• **Set exercise**
Copy out again, unchanged, the rows below, starting at the line that contains "430x503 pixels. How" and running through the end of the rows, including both ends.

• **Records shown**
* * * * * * *

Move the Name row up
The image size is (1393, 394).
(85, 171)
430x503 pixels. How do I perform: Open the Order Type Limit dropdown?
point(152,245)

* * * * * * *

• **Output of the exercise**
430x503 pixels. How do I perform: Open the Order Type Limit dropdown?
point(152,245)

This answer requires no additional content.